Optogenetic tripwires resolve models of how cells count DNA breaks

DNA end resection is a critical step in DNA damage repair and activation of the DNA damage checkpoint (DDC). To date, resection has been studied primarily in bulk cell populations. However, single-cell analyses are essential for uncovering cell-to-cell variability and can powerfully support or contradict system-level models where traditional genetic perturbations face limitations. We present a single-cell method to quantify resection by integrating an optogenetic expression system at defined distances from an inducible double-strand DNA break (DSB) site in the budding yeast genome. Using this system, we test competing, unresolved models of how the DDC ‘counts’ DSBs and determines when to override the checkpoint. Current models propose that the extent of DNA damage is signaled by resection, either through liberated single-stranded DNA (ssDNA) or proteins bound along the non-resected strand. Although mechanistically plausible and widely known, these models rely on inconclusive evidence from gene knockout studies. An alternative hypothesis is that the DDC counts DSBs digitally, using factors located at 3’ break ends or at ss/dsDNA junctions.

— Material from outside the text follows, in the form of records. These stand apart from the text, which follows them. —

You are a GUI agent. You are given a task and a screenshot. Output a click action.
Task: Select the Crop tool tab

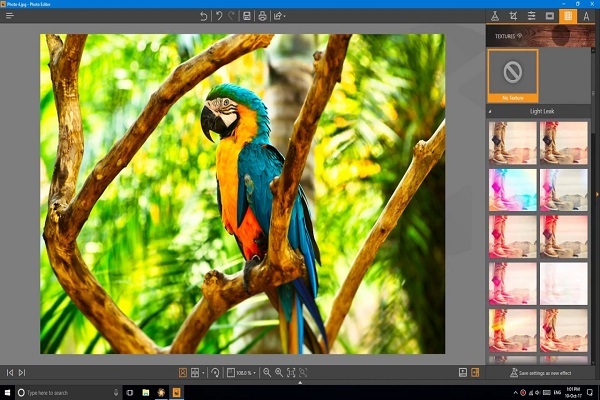click(513, 16)

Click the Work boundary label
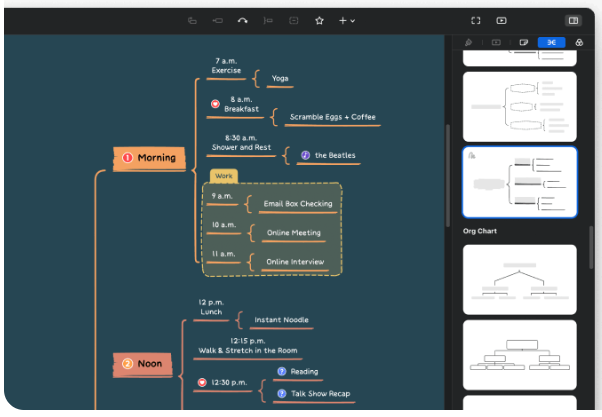pyautogui.click(x=223, y=175)
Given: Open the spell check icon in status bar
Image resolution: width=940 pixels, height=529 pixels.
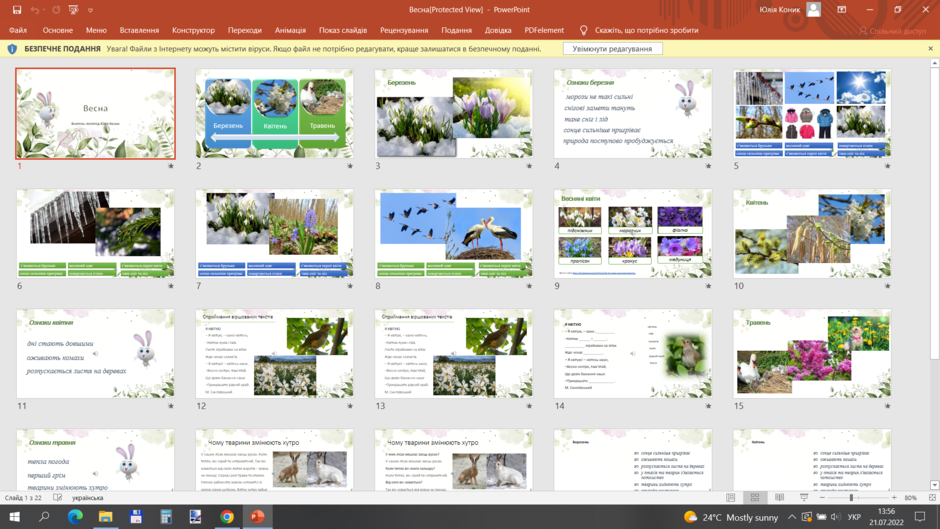Looking at the screenshot, I should coord(58,498).
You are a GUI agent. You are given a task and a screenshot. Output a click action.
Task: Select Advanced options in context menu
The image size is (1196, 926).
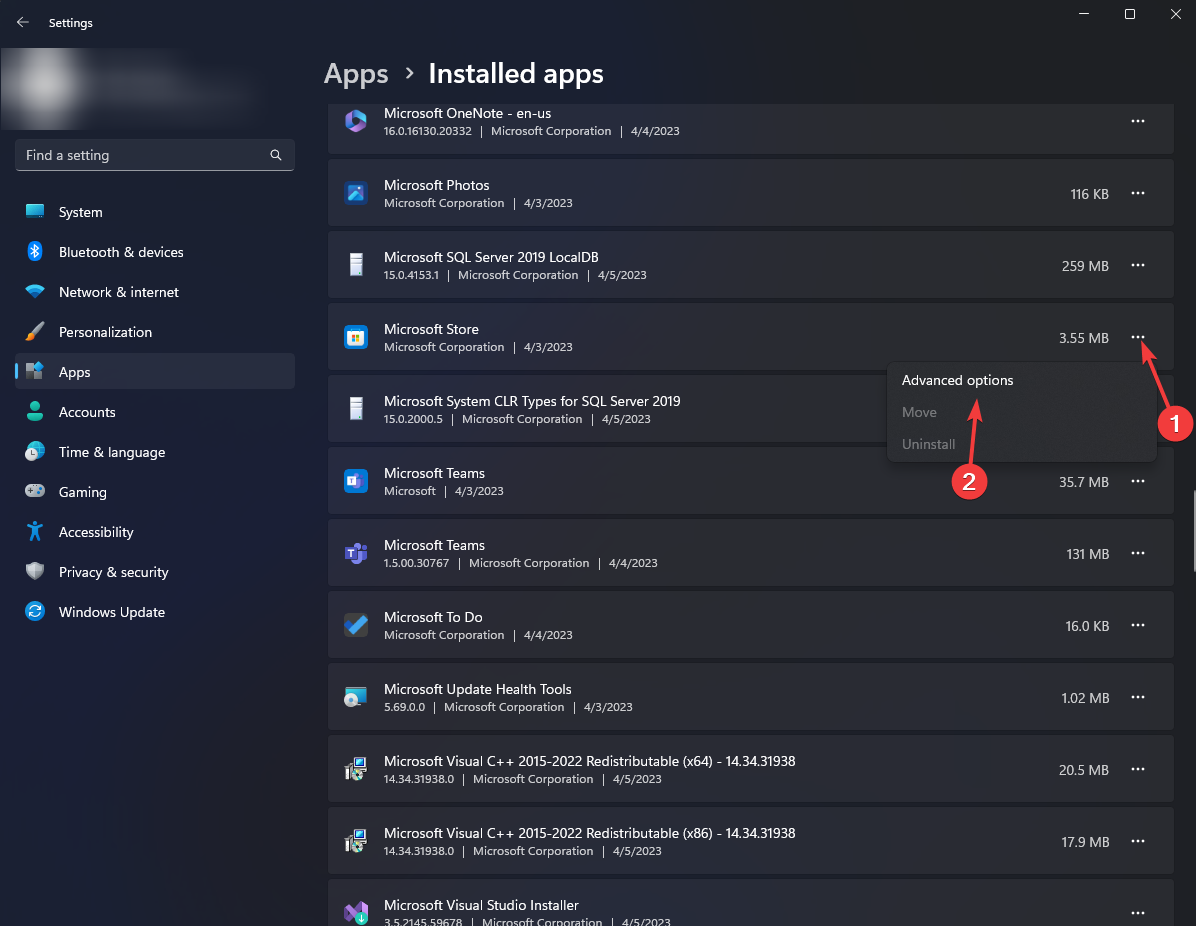(x=957, y=381)
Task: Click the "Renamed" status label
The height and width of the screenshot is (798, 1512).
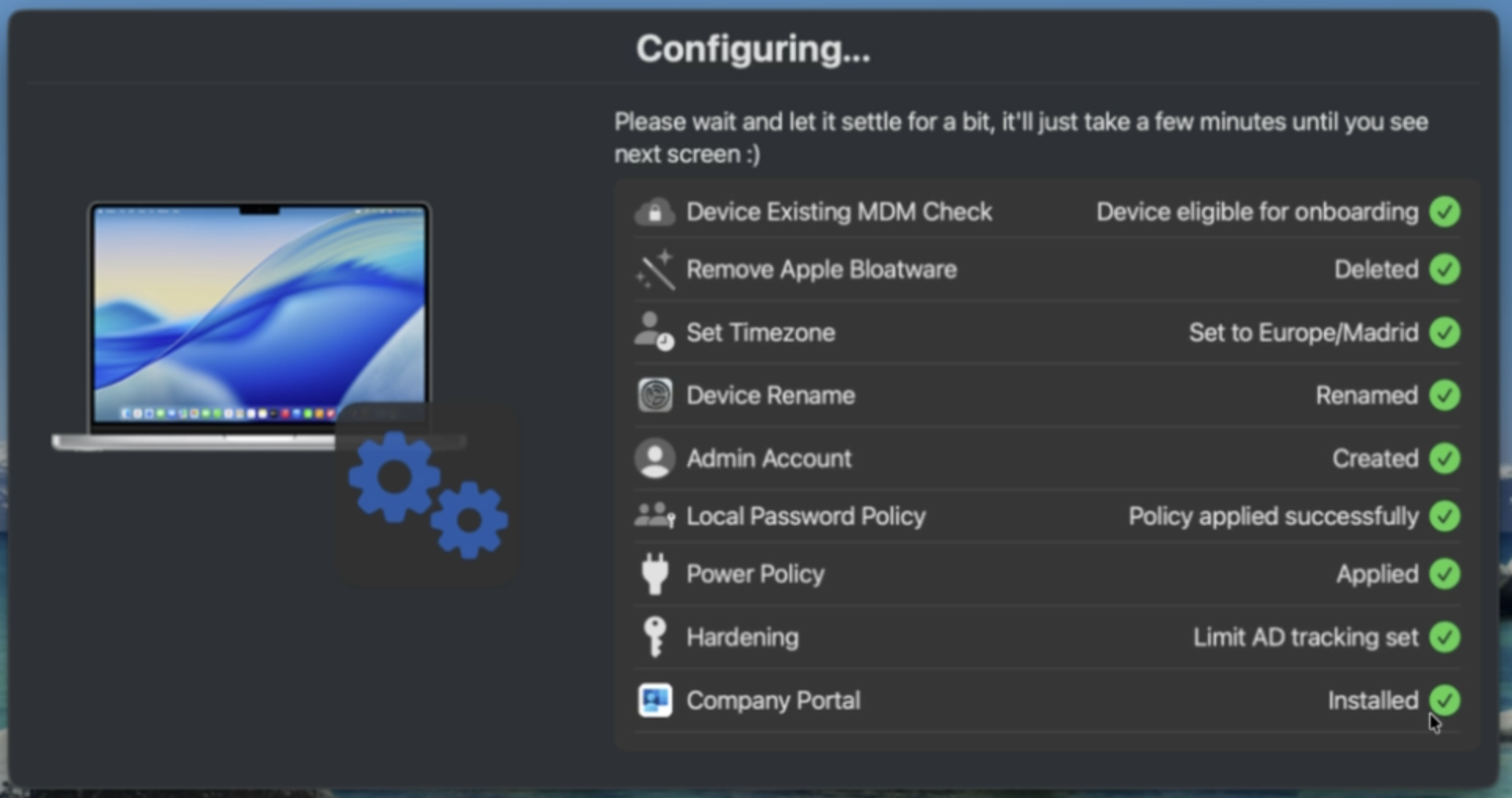Action: coord(1366,396)
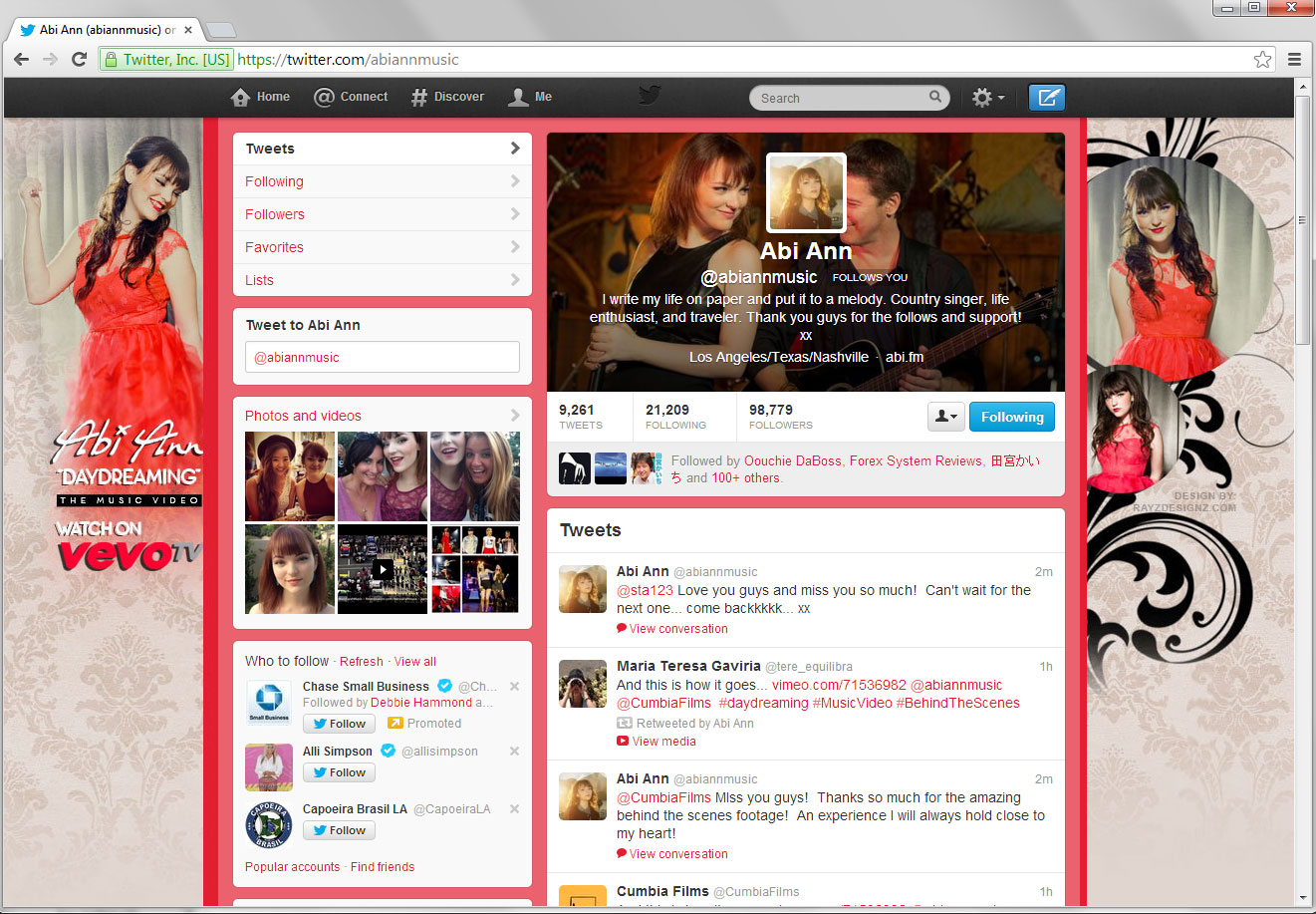The width and height of the screenshot is (1316, 914).
Task: Play the video thumbnail in Photos and videos
Action: pos(383,569)
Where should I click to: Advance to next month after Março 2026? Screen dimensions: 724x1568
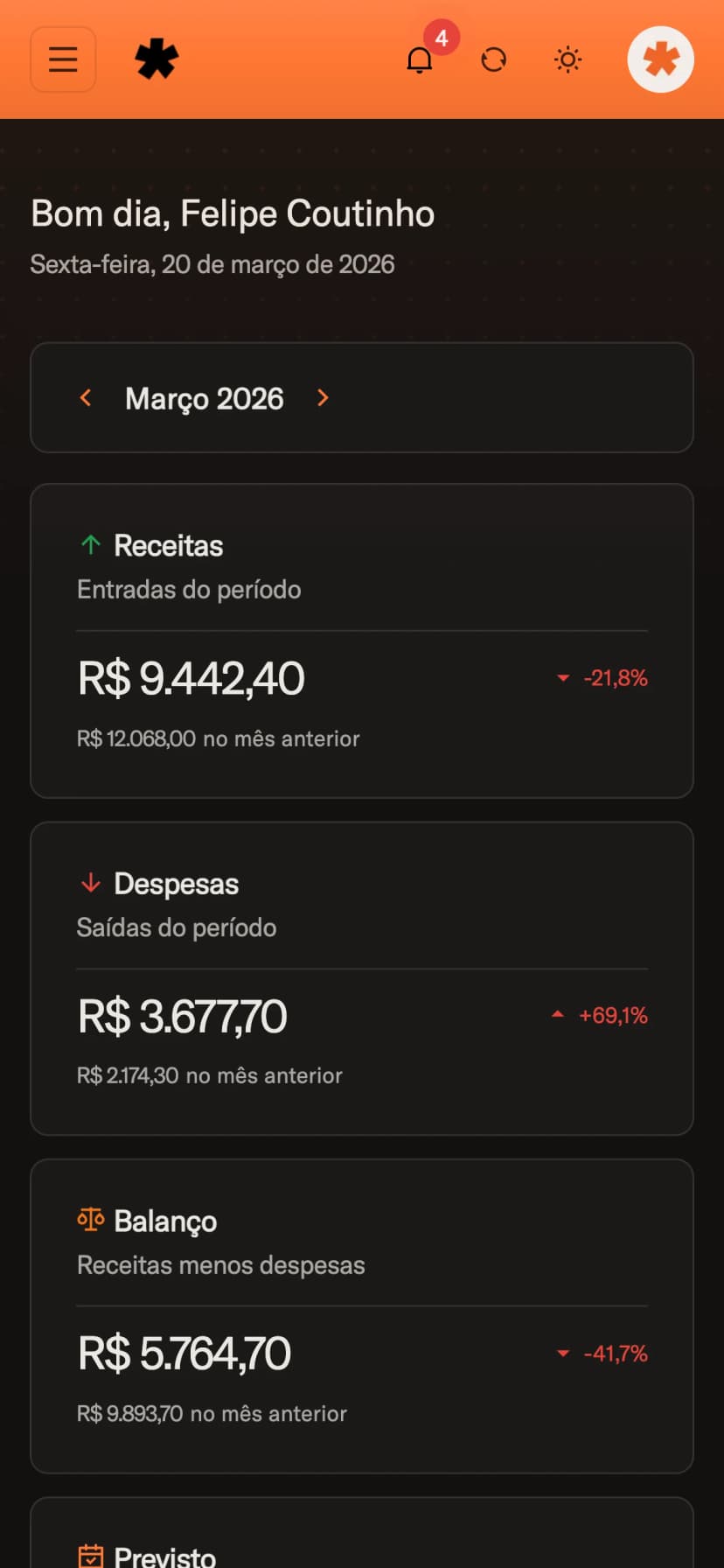click(x=323, y=398)
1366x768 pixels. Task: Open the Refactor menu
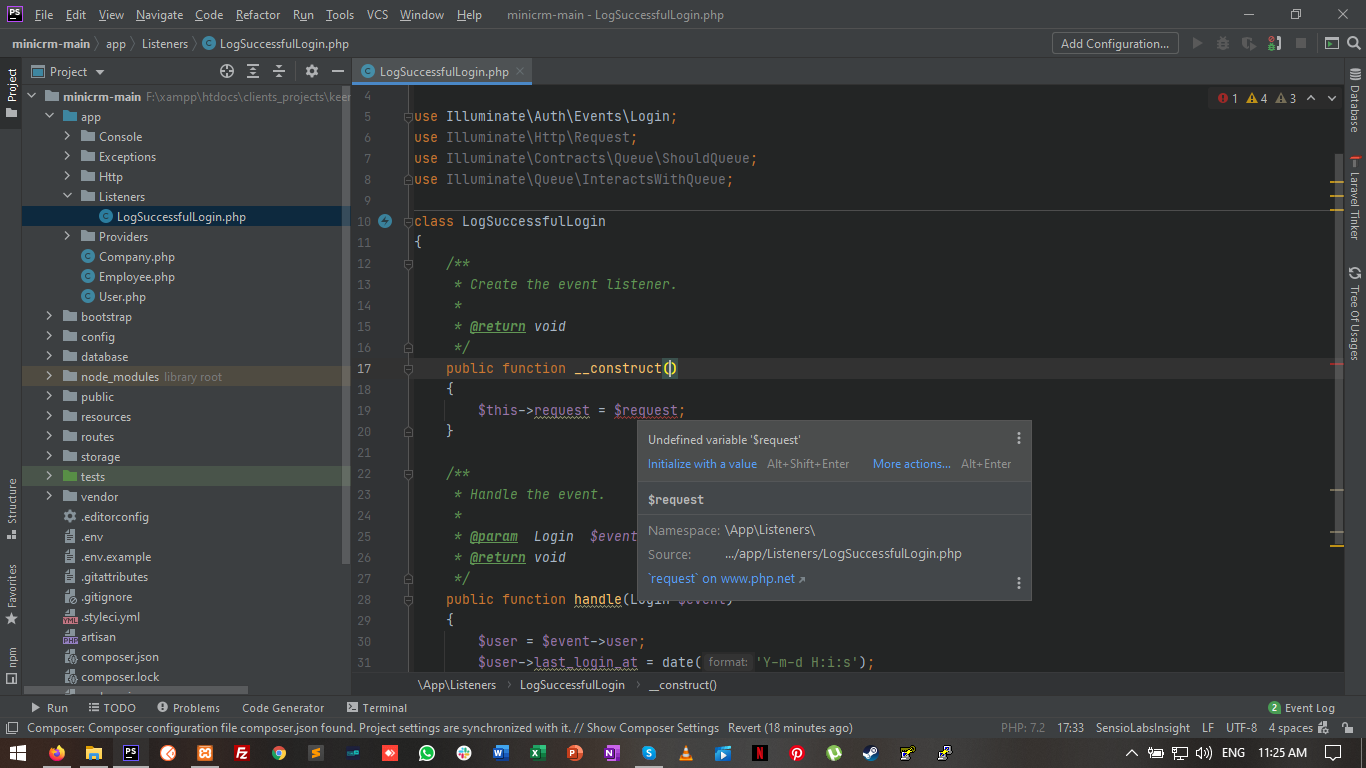pyautogui.click(x=257, y=14)
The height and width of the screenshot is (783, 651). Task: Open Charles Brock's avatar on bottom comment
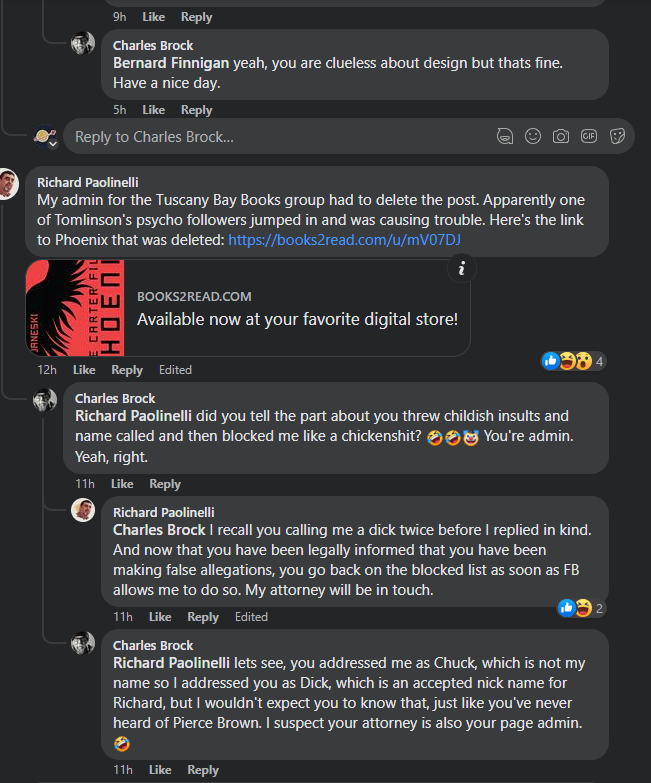pos(83,643)
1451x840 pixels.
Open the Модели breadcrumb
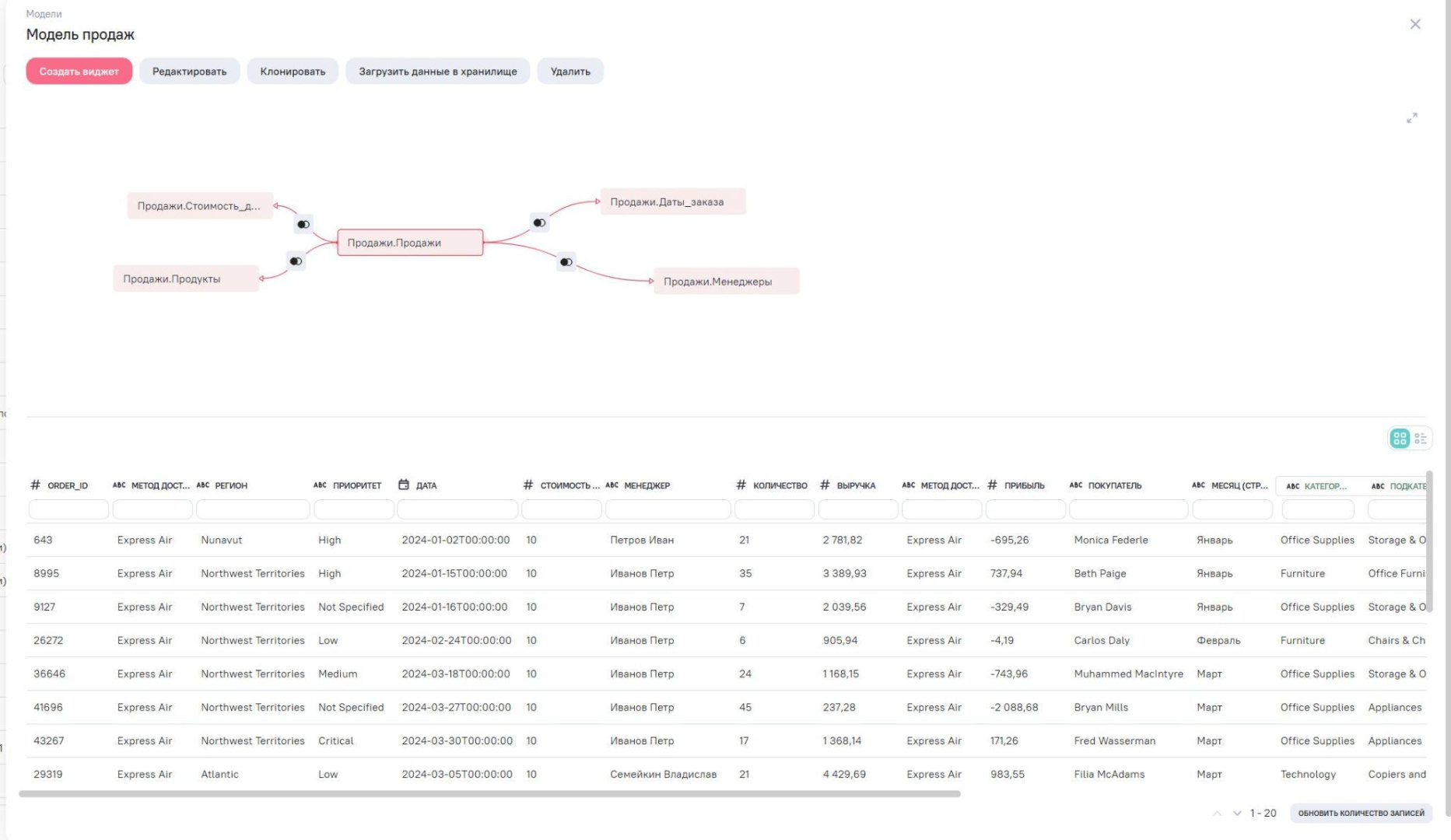[44, 14]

Here, we leverage natural cell-to-cell variability in resection rates as an intrinsic perturbation, avoiding the limitations of prior genetic approaches. Our single-cell data challenge models in which DNA damage is inferred from the extent or rate of resection or from proteins bound along resected DNA. To explore alternative mechanisms, we investigated DDC proteins localized at 3’ DSB ends or ss/dsDNA boundaries. By dynamically depleting candidate proteins after checkpoint arrest, we identified ss/dsDNA boundary proteins Ddc1, Dpb11, and Rad9 as essential for DDC maintenance and promising candidates for a cascade that acts as a digital DSB counter. Our findings demonstrate that quantitative, system-level single-cell approaches, coupled with dynamic perturbations, can resolve fundamental questions in DNA repair and checkpoint signaling.